As a parent, it can be an amazing gift to watch your baby grow and change right before your eyes.
First coos change to first steps, and somehow those first steps turn into learning how to ride a bike and losing teeth. Eventually Little League games and first dances usher in first jobs and learning how to drive.
Before you know it, you’ve give your children roots and wings and they’re ready to take off on their own.
But mixed in with all of those milestones are some really rough days.
Because as you’re helping your children develop their roots and wings, their behavior needs corrected. Their moods and attitudes are testy. They completely wreck your home with their messes. You end up getting on each other’s nerves. Things can get ugly (and pretty loud) along the way.
Parents and children can get frustrated – and exasperated – with each other.
But as parents, we need to remember that we are the parents. In all of our frustration, we need to act like parents. Not children.
My secret to survival
I’m still navigating the parenting waters and admittedly have no experience with parenting older children. But I’ve made it through the newborn, infant, toddler, and preschool stages. I’m halfway through the elementary years. As a homeschooling mom, I’m with my kids a LOT – as in all day, every day.
I’ve finally realized the secret to surviving my child’s stages:
I remind myself that the current stage won’t last forever.

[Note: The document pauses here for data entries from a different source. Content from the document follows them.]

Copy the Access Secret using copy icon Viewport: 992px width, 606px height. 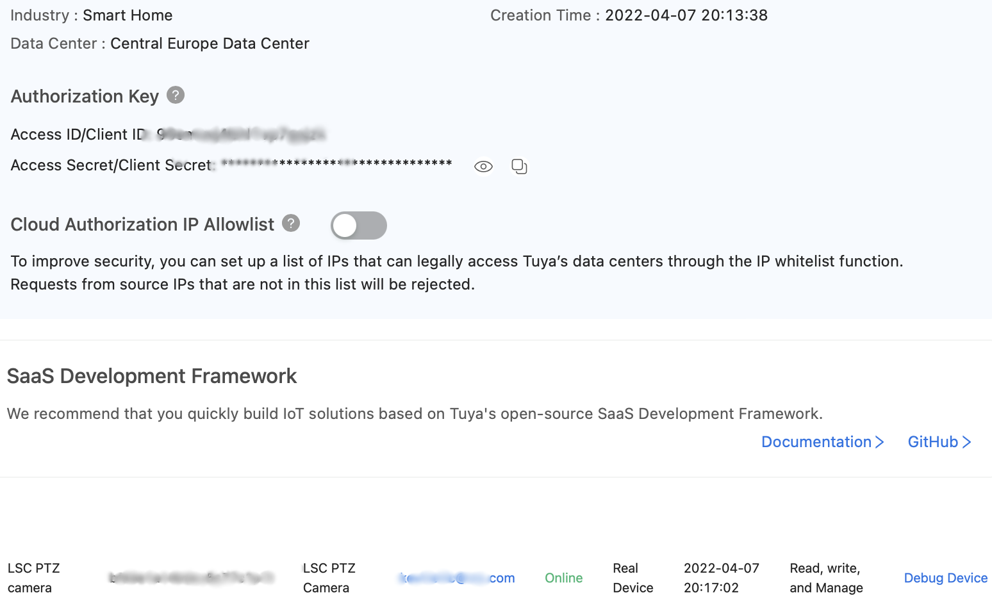point(519,167)
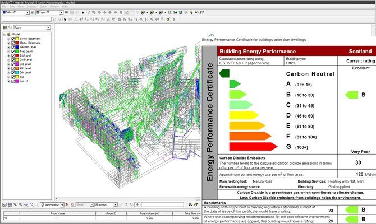Click the Model folder icon in tree

(8, 34)
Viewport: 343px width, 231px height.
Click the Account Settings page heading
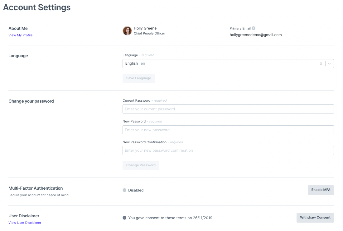pyautogui.click(x=37, y=7)
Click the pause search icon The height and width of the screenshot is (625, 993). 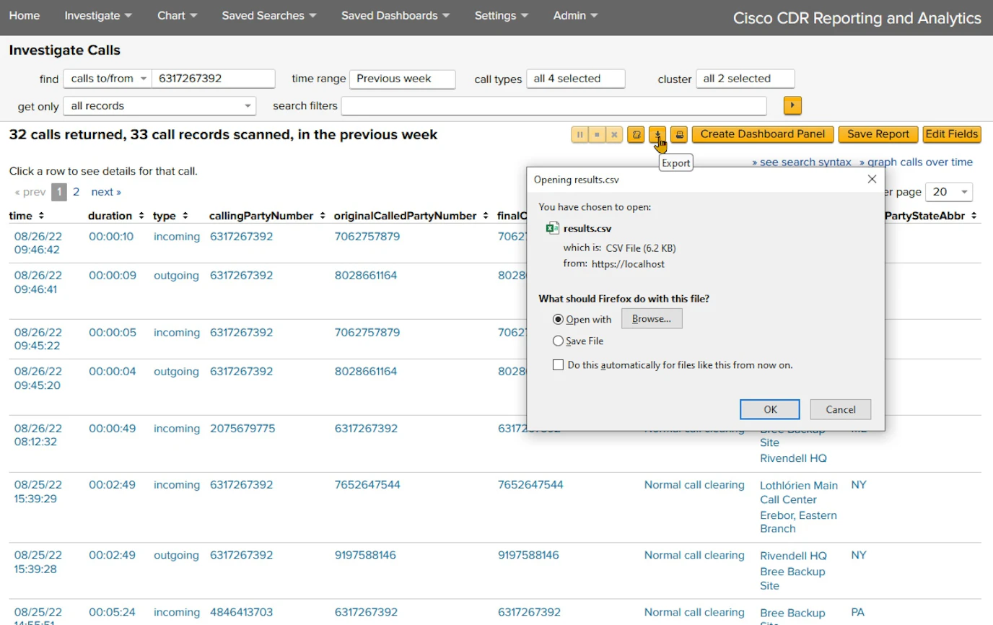point(580,134)
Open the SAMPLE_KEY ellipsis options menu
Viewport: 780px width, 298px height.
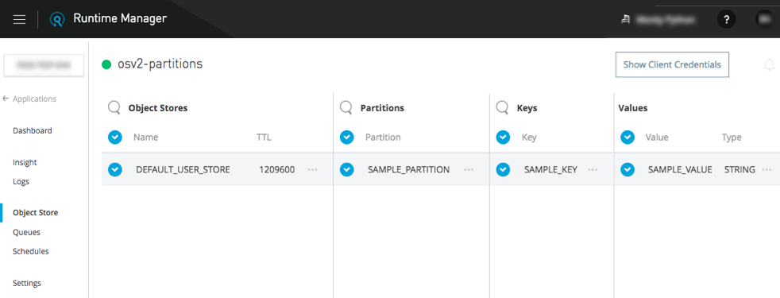(x=593, y=169)
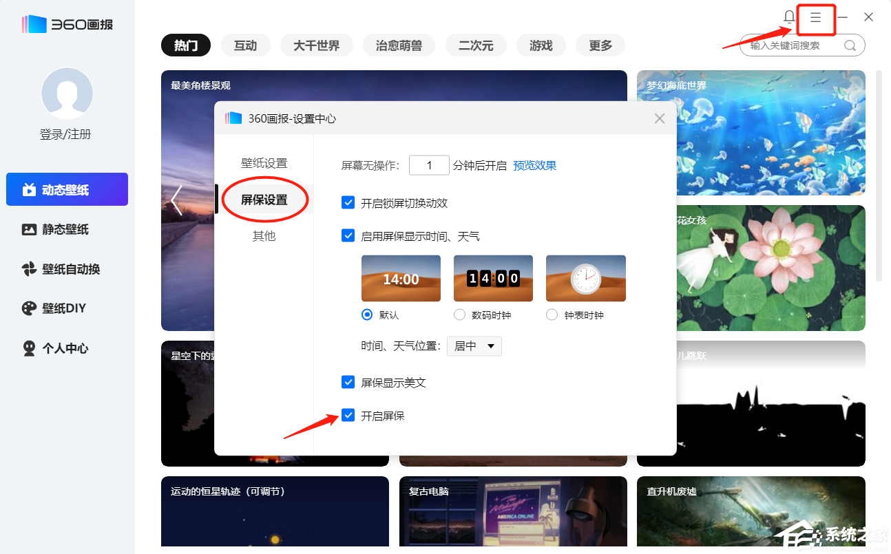The height and width of the screenshot is (554, 891).
Task: Click the search magnifier icon
Action: click(x=850, y=45)
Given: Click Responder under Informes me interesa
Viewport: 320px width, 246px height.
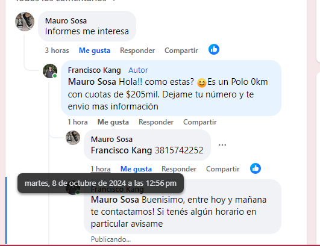Looking at the screenshot, I should pos(137,51).
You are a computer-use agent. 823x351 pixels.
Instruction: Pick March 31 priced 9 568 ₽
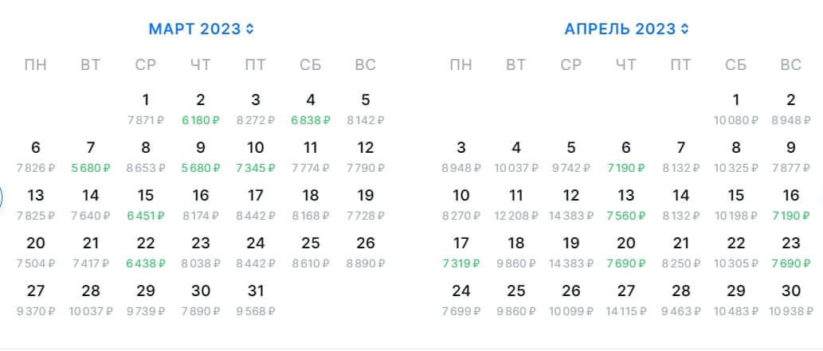(x=256, y=299)
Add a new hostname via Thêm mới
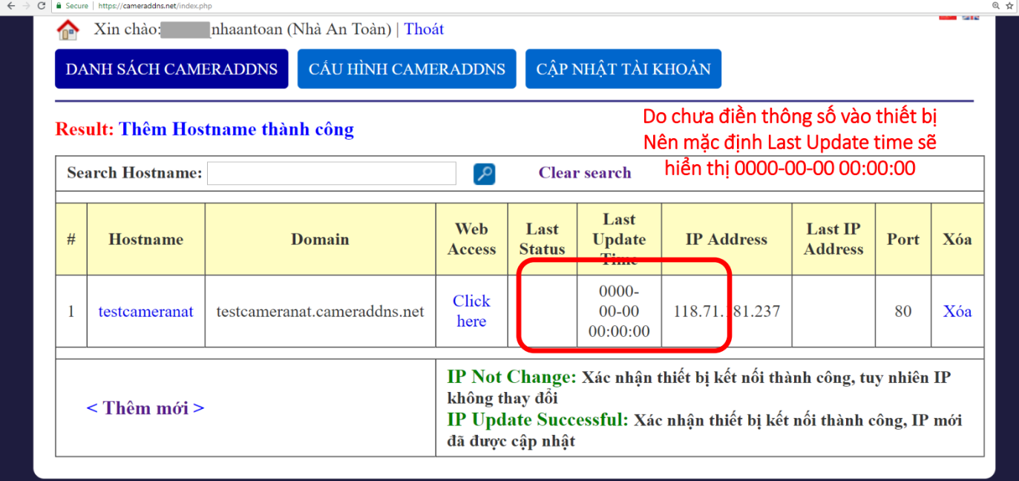 [x=145, y=408]
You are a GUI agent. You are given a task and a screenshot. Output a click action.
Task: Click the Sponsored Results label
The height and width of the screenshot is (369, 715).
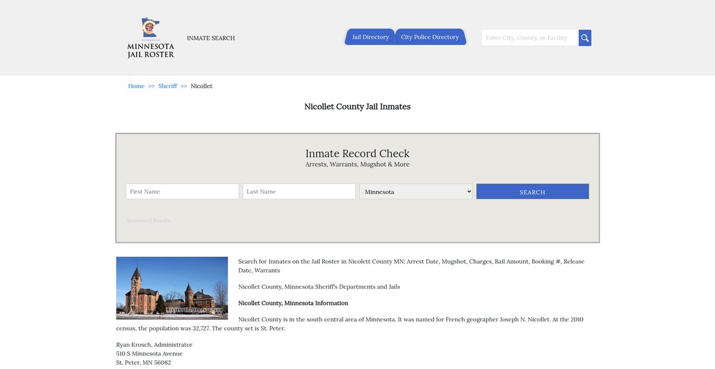click(x=148, y=221)
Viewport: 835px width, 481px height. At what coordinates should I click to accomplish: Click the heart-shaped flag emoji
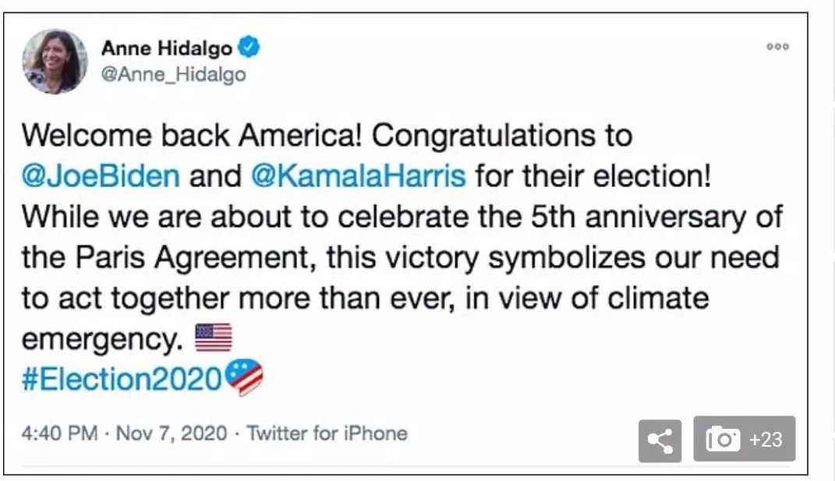(x=244, y=378)
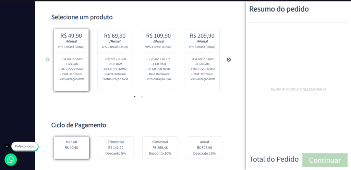Select the Anual payment cycle

[x=205, y=148]
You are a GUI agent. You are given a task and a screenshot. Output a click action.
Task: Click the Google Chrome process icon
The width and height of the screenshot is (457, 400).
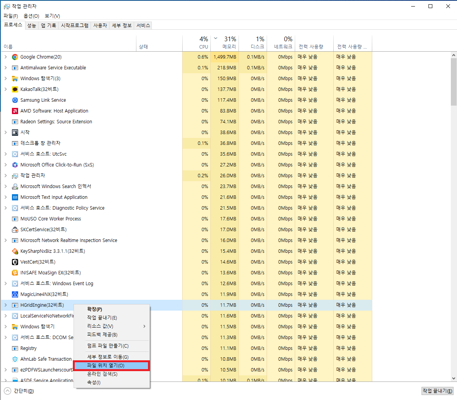click(15, 57)
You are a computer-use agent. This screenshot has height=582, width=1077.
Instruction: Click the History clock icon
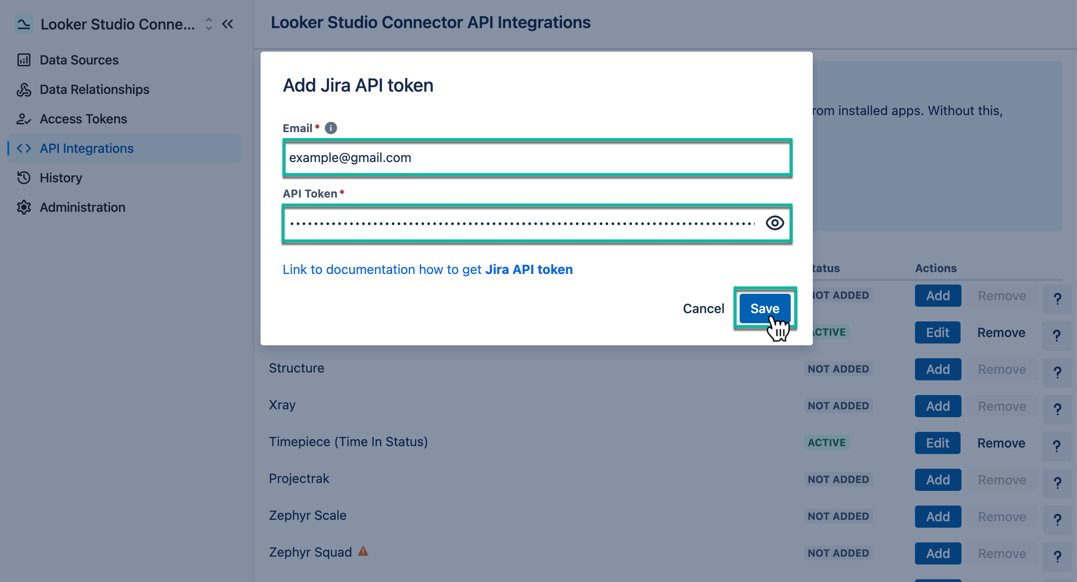(x=24, y=178)
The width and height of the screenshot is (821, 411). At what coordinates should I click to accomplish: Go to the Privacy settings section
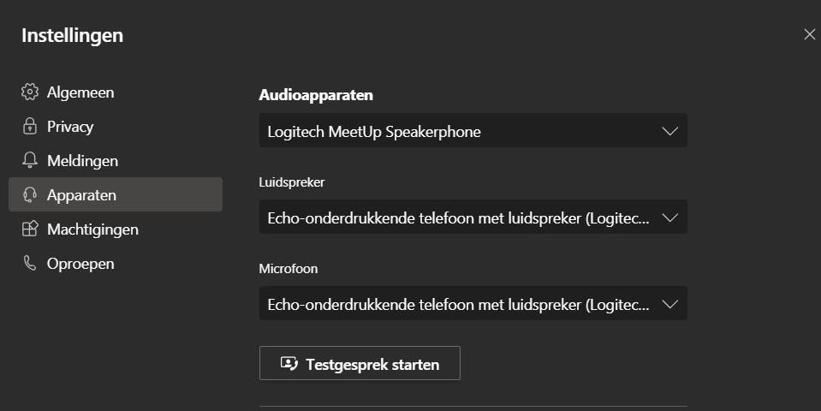point(70,127)
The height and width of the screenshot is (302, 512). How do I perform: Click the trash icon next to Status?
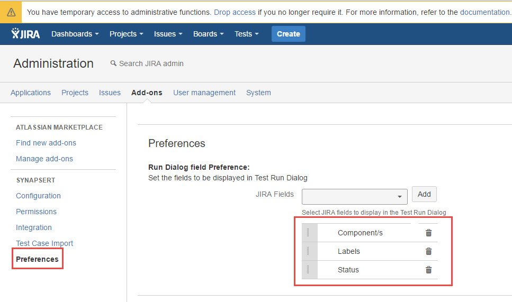(x=429, y=270)
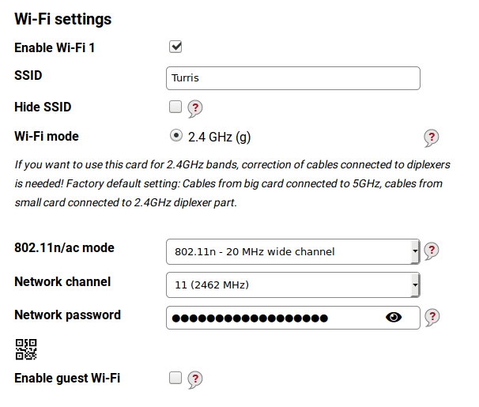Screen dimensions: 479x407
Task: Click the 'Enable Wi-Fi 1' label text
Action: 55,48
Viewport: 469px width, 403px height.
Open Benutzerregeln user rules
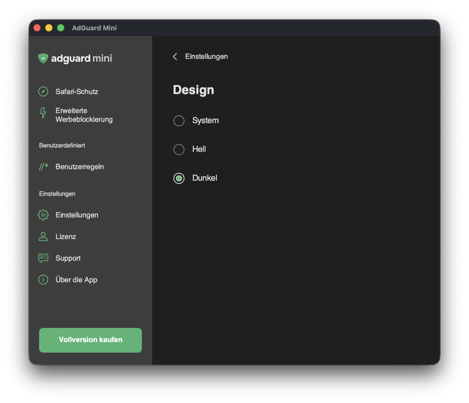tap(80, 167)
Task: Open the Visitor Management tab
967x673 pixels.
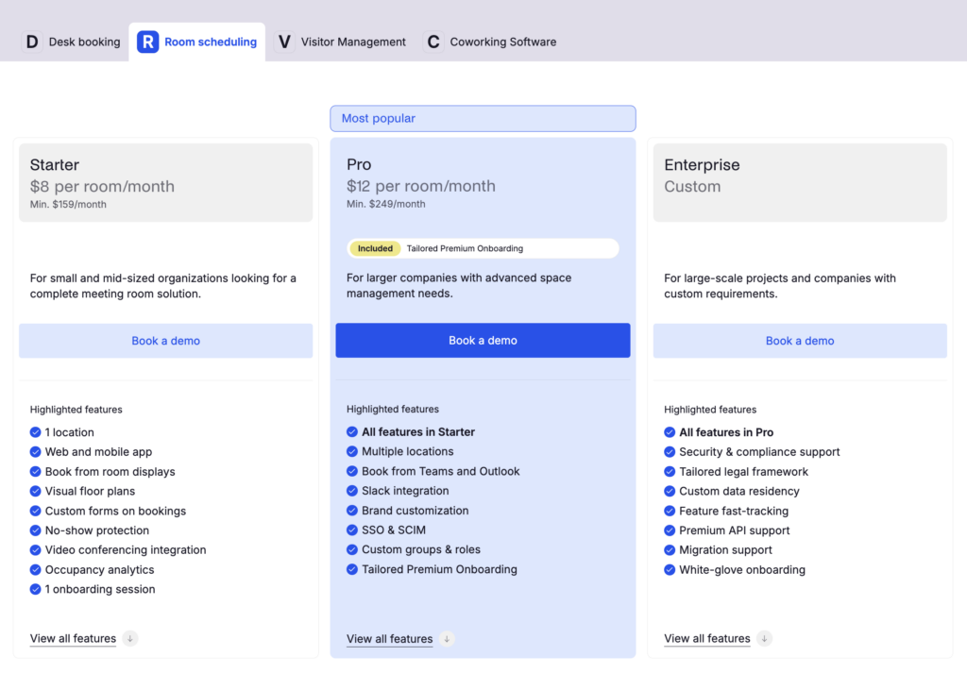Action: coord(353,42)
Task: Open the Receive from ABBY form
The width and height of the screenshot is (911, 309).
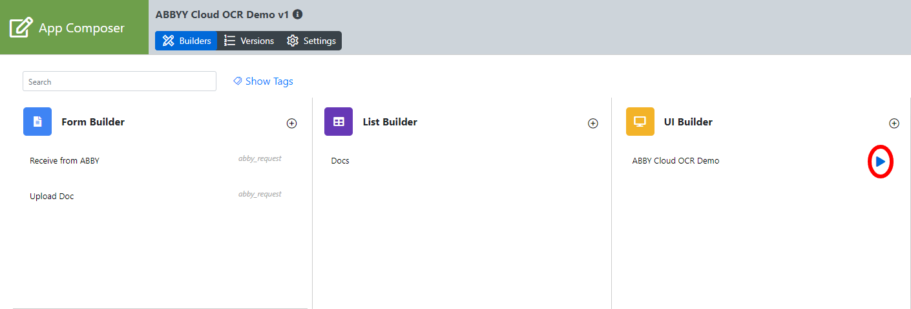Action: point(65,161)
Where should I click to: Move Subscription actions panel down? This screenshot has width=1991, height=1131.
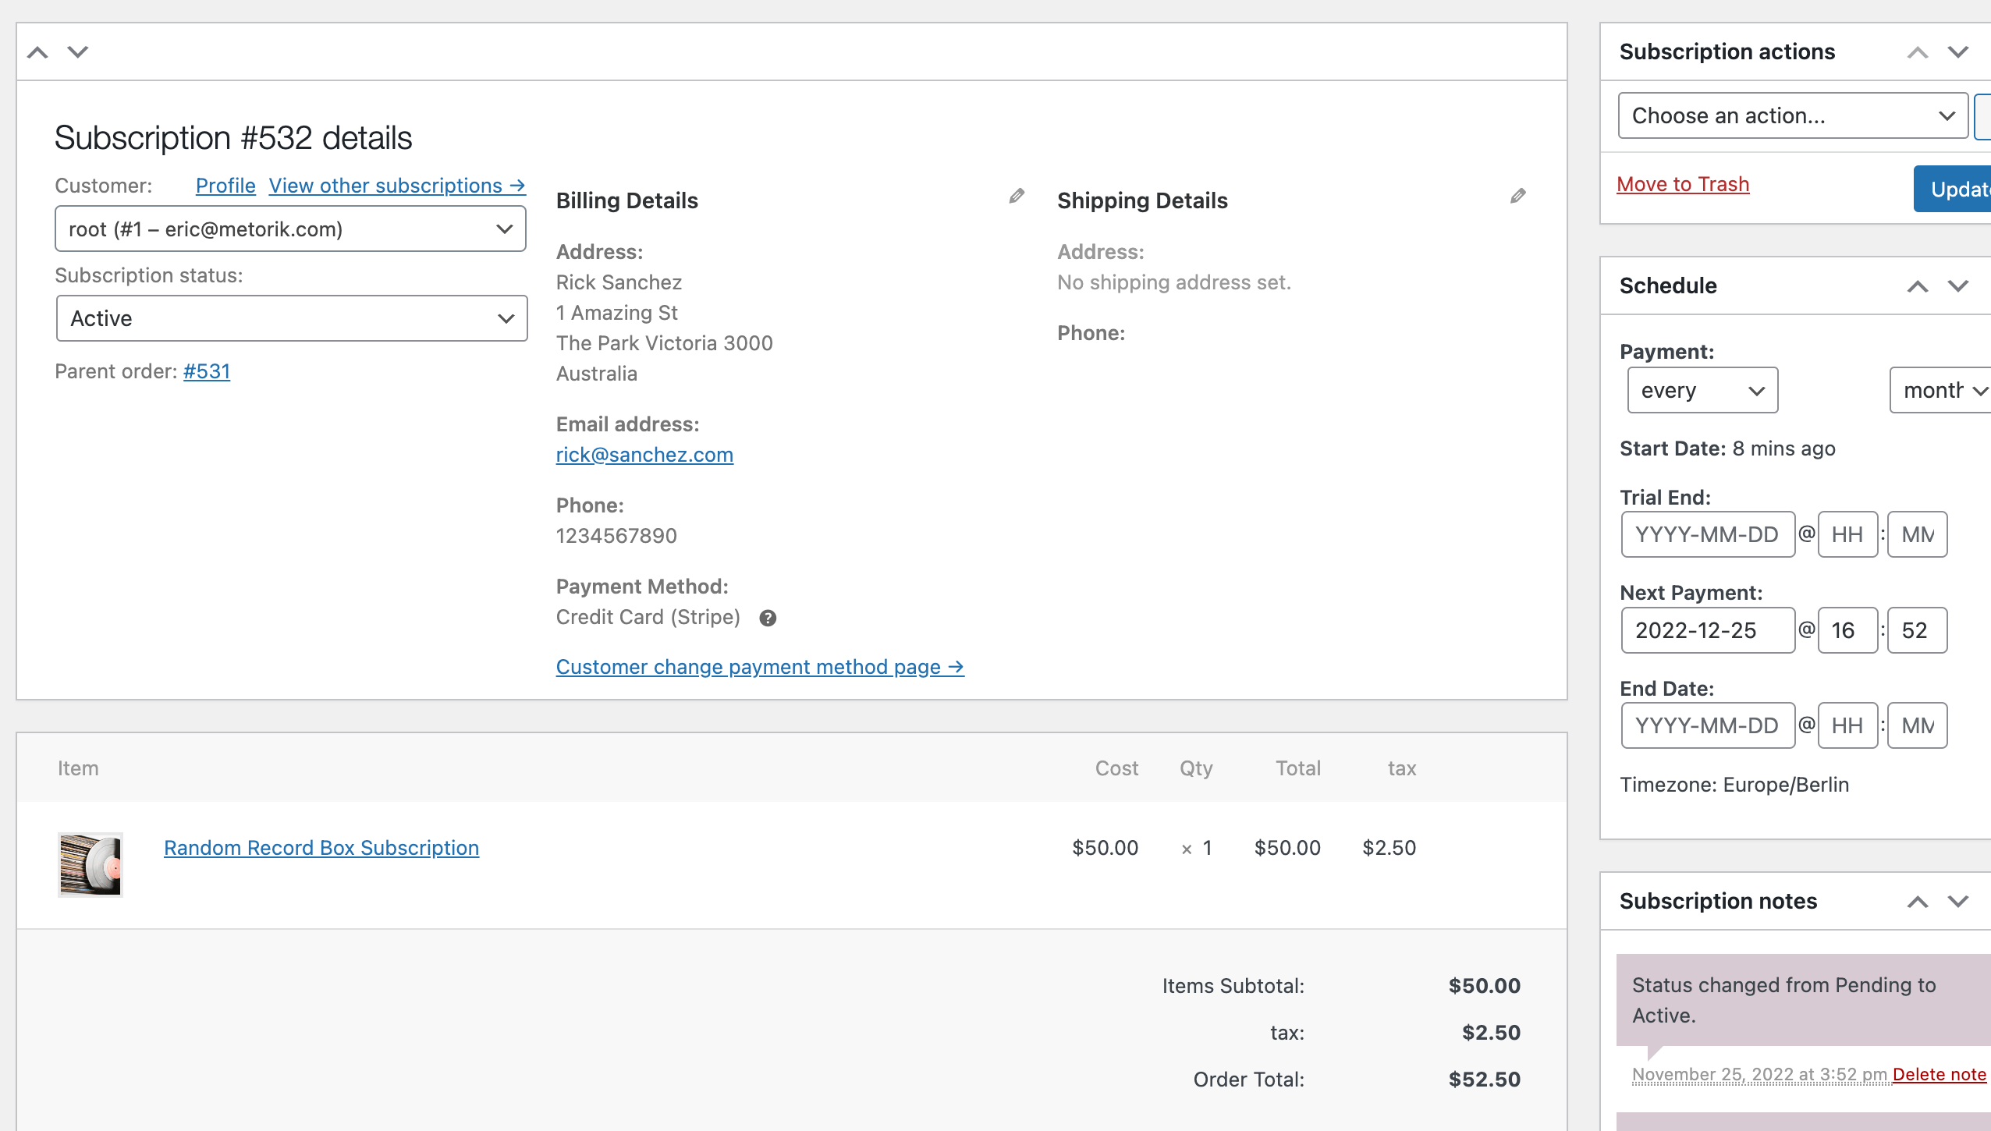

No matter how hard it feels like a phase is – and some phases are exceptionally hard – it will eventually change.
The phases may seem to drag on – they may be annoying and aggravating, or you might enjoy a sweet spot. But that phase won’t last forever, because people change. And as little people, children certainly change.
What works for me
When I’ve been in the middle of parenting conflict – or I’m just trying to make it through one of my children’s difficult phases – I try to remember that it won’t last forever.
I try to remember past challenges and how we made it through together.
I try to remember to pray. By taking the focus off of my annoyances and issues and giving my concerns to the Lord, I feel a relief because it’s out of my hands. (Really, I never had control of the situation anyway – just an illusion of control.)
And I try to remember that parenting won’t be easy. In fact, will be downright hard. Nothing else chisels away the roughness of my character or reveals the depth of my selfishness like parenting. It’s not a bad thing to be refined – but it is painful.
Better stages – or worse ones – may be coming, so I try to keep my cool and glean whatever lessons I can. Because as painful as it might be, sometimes I am the one who needs to learn and grow through my child’s difficult stage.
What might work for you
Throughout the rough spots, try to give both you and your child some grace.
Try to step back and figure out what could be going on with both of you.
Try to realize that there are no guarantees when it comes to parenting. You could try to do everything “right” and still meet up with disaster and disappointment – all because you and your child are just people.
And try to remember that it’s just a stage. One day you’ll wake up and this parenting stage will be over and your child will be on to something else.
As a parent, it can be a gift to watch both you and your child grow and mature throughout the years. Together.
What is one of your secrets to surviving your child’s stages?